— THE TASK —
Retype, word for word, every line from the one holding "DECANATO NOSSA SENHORA" through the one holding "Organismos Eclesiais Diocesanos (390, 406)" in the entries below, both included, and only those lines.

Saved entries:
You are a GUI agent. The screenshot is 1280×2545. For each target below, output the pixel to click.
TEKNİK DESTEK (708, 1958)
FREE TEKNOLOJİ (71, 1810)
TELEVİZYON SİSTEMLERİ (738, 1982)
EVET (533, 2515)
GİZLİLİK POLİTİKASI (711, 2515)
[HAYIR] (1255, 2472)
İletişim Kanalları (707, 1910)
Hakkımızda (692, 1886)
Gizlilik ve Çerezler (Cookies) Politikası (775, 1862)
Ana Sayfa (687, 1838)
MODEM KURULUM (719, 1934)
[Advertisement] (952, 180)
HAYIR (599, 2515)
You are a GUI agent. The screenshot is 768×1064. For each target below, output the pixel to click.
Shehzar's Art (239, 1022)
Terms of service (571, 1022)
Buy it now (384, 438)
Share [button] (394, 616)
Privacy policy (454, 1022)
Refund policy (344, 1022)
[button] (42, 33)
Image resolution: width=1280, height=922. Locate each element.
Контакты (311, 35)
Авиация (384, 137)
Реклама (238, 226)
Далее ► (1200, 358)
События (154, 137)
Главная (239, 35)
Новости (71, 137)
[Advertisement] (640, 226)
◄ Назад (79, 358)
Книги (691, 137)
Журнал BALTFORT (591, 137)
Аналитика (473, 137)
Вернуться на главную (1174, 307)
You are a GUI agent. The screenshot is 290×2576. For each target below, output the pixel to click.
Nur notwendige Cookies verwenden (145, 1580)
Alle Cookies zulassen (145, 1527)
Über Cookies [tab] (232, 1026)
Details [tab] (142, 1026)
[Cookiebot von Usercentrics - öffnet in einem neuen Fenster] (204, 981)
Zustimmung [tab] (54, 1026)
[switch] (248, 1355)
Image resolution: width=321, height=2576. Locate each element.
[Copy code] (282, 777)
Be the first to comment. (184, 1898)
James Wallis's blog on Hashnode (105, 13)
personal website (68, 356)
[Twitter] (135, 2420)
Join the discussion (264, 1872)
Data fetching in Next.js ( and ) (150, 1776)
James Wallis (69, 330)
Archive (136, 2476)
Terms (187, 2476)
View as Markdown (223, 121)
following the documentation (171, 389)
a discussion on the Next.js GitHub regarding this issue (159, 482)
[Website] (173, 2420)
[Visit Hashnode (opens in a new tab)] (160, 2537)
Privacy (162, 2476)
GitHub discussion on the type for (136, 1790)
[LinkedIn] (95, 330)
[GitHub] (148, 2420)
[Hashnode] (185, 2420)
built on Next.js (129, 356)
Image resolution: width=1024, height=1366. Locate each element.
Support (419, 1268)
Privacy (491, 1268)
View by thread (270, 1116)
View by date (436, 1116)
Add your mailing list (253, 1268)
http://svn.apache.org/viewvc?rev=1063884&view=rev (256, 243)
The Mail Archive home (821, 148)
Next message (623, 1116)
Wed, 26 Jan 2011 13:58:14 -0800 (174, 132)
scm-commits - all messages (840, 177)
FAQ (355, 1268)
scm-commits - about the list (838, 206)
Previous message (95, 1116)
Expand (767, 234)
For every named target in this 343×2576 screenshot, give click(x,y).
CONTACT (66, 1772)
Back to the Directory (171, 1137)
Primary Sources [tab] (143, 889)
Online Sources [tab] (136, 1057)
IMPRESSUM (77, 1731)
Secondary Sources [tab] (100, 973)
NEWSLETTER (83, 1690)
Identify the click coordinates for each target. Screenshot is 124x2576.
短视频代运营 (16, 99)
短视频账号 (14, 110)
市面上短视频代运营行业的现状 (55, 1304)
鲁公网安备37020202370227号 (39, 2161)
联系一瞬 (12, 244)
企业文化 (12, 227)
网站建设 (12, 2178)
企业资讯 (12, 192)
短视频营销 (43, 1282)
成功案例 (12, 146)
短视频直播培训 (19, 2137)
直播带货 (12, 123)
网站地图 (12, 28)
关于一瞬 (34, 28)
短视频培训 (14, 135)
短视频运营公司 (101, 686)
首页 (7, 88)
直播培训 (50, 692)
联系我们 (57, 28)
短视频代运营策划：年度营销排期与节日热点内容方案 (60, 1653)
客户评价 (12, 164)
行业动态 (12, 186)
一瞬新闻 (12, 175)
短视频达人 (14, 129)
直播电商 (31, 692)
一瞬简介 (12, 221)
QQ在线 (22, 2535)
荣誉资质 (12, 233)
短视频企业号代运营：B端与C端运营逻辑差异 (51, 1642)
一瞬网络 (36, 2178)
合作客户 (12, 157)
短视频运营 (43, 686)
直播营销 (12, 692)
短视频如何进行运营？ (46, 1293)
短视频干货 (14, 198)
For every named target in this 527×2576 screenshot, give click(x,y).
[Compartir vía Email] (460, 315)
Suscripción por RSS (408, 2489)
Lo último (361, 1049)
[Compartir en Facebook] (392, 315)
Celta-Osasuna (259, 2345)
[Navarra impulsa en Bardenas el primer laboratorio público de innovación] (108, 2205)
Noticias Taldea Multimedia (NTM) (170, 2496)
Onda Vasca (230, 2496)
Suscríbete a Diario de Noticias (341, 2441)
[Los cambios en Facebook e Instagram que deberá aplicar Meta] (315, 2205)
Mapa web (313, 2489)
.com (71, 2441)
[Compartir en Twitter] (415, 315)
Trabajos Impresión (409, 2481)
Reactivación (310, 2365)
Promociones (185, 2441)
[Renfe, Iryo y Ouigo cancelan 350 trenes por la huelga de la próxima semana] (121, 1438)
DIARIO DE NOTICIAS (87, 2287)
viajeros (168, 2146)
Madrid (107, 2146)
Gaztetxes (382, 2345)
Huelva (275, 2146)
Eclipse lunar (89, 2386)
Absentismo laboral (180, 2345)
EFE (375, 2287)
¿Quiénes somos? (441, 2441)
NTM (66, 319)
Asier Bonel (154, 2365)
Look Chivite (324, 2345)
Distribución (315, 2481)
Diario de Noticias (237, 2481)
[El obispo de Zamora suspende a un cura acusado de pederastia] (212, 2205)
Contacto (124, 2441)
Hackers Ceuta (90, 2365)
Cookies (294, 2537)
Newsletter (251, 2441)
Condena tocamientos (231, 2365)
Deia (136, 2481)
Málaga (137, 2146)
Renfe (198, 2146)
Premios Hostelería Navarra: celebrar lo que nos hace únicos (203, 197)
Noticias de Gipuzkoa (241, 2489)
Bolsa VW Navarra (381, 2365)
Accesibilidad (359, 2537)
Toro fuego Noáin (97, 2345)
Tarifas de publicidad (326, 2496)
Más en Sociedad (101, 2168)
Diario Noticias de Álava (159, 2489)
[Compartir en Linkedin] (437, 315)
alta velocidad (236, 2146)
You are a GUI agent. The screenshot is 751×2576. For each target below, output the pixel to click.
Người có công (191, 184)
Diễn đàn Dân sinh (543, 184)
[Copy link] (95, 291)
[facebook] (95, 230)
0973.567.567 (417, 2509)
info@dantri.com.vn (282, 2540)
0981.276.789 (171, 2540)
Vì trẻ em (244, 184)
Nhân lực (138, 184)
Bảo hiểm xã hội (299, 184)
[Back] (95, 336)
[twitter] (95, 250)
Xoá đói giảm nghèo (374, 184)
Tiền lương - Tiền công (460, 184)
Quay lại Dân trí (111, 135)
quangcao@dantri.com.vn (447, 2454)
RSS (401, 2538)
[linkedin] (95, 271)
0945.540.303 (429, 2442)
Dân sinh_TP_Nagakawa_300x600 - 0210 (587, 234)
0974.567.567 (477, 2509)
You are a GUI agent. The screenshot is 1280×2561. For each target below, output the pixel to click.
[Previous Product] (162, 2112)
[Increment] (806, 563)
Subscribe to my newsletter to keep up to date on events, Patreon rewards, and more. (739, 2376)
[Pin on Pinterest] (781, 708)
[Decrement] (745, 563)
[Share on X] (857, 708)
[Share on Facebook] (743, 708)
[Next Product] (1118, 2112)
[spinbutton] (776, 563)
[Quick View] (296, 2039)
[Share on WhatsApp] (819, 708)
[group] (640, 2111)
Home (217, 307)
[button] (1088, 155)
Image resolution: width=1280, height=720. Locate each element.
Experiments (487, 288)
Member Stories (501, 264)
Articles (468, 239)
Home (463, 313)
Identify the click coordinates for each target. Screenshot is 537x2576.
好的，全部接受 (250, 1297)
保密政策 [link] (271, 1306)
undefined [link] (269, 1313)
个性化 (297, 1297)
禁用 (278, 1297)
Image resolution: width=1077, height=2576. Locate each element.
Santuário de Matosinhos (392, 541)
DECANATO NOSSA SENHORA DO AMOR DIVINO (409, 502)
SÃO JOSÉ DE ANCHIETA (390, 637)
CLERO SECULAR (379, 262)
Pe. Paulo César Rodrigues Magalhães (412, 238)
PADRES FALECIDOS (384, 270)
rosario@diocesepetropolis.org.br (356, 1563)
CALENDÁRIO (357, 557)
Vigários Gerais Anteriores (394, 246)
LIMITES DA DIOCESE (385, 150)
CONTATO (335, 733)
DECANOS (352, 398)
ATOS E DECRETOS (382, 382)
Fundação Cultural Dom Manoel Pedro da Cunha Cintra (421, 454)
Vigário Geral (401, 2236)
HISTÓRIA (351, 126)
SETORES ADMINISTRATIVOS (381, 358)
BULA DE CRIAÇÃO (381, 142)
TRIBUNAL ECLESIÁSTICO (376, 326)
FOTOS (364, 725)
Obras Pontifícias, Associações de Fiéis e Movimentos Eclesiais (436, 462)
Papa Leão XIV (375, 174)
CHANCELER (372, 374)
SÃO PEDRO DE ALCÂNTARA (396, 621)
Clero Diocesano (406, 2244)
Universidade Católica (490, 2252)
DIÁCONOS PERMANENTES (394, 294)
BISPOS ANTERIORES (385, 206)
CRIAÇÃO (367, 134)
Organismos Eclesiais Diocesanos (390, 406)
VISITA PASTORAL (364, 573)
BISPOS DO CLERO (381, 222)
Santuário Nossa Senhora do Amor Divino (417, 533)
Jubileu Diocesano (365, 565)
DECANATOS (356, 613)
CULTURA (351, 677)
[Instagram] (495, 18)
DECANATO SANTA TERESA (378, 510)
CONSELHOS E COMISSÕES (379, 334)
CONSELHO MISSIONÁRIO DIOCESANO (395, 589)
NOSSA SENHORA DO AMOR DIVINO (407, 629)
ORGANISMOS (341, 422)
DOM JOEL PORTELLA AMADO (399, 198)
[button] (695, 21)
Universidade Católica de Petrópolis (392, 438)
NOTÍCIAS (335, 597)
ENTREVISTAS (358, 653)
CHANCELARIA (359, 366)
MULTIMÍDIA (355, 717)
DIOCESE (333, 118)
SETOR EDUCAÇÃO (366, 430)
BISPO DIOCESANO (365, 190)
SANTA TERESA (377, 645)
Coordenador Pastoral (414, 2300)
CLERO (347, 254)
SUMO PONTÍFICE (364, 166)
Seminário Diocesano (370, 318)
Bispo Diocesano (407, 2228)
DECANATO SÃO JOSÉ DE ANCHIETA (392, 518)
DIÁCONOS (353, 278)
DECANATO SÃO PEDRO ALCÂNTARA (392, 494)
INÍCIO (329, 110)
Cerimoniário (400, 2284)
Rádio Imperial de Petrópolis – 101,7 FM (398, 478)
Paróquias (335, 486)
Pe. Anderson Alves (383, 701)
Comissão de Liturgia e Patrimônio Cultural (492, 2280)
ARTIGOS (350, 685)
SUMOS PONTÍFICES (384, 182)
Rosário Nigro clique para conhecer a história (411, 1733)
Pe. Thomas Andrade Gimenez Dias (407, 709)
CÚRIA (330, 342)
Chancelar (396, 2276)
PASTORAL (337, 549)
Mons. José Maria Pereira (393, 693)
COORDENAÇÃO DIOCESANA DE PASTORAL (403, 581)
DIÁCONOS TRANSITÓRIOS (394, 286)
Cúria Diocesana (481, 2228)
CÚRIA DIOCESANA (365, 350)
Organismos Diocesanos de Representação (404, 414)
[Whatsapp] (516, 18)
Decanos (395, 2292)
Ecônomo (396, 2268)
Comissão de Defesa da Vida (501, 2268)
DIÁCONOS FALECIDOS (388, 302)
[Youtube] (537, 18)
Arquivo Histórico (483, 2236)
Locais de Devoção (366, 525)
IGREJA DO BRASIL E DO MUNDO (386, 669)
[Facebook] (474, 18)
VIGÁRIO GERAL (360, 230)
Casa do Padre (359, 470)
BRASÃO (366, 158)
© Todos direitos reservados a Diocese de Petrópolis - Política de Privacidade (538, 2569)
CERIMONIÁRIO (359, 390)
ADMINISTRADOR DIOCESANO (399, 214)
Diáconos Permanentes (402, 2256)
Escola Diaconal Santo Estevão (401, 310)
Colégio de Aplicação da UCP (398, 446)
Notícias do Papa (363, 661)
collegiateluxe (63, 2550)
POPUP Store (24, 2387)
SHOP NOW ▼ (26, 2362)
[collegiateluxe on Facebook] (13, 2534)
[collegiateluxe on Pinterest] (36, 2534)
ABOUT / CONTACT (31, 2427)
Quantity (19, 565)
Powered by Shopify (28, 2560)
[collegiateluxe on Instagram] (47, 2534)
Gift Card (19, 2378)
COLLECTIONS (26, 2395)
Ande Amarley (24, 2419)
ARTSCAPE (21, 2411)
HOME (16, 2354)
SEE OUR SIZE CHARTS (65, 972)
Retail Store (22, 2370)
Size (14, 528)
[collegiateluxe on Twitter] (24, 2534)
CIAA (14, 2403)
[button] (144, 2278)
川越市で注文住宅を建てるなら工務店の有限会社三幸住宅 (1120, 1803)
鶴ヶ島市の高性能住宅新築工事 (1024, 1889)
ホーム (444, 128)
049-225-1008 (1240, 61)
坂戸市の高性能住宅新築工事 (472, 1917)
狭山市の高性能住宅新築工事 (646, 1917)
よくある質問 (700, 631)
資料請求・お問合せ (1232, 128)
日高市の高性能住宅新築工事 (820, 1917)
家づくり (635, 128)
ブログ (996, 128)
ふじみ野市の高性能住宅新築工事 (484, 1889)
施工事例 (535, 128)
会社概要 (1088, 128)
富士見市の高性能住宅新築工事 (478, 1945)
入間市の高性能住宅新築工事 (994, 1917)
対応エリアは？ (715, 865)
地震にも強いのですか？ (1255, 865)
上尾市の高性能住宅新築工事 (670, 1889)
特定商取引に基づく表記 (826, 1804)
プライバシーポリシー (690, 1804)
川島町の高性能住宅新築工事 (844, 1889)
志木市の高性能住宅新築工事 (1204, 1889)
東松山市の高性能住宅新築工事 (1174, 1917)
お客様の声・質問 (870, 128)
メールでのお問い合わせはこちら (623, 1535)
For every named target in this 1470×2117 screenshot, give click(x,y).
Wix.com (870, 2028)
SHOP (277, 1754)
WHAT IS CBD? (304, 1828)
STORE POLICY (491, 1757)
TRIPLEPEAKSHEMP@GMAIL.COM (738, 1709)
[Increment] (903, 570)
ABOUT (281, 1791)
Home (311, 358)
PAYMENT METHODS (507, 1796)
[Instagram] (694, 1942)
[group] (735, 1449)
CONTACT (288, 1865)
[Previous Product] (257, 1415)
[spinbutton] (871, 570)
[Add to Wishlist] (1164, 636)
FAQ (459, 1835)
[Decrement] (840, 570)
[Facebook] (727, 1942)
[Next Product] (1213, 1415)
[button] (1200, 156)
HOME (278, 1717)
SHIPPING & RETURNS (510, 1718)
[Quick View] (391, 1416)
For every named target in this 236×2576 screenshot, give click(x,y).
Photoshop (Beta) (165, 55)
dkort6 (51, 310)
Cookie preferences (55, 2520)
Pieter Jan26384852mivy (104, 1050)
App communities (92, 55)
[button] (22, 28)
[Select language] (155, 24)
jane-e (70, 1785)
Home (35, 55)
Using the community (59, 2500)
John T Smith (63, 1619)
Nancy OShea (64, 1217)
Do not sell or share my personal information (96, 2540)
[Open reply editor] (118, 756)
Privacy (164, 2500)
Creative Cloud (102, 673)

— TASK RESULT —
DECANATO NOSSA SENHORA DO AMOR DIVINO (409, 502)
SÃO JOSÉ DE ANCHIETA (390, 637)
CLERO SECULAR (379, 262)
Pe. Paulo César Rodrigues Magalhães (412, 238)
PADRES FALECIDOS (384, 270)
rosario@diocesepetropolis.org.br (356, 1563)
CALENDÁRIO (357, 557)
Vigários Gerais Anteriores (394, 246)
LIMITES DA DIOCESE (385, 150)
CONTATO (335, 733)
DECANOS (352, 398)
ATOS E DECRETOS (382, 382)
Fundação Cultural Dom Manoel Pedro da Cunha Cintra (421, 454)
Vigário Geral (401, 2236)
HISTÓRIA (351, 126)
SETORES ADMINISTRATIVOS (381, 358)
BULA DE CRIAÇÃO (381, 142)
TRIBUNAL ECLESIÁSTICO (376, 326)
FOTOS (364, 725)
Obras Pontifícias, Associações de Fiéis e Movimentos Eclesiais (436, 462)
Papa Leão XIV (375, 174)
CHANCELER (372, 374)
SÃO PEDRO DE ALCÂNTARA (396, 621)
Clero Diocesano (406, 2244)
Universidade Católica (490, 2252)
DIÁCONOS PERMANENTES (394, 294)
BISPOS ANTERIORES (385, 206)
CRIAÇÃO (367, 134)
Organismos Eclesiais Diocesanos (390, 406)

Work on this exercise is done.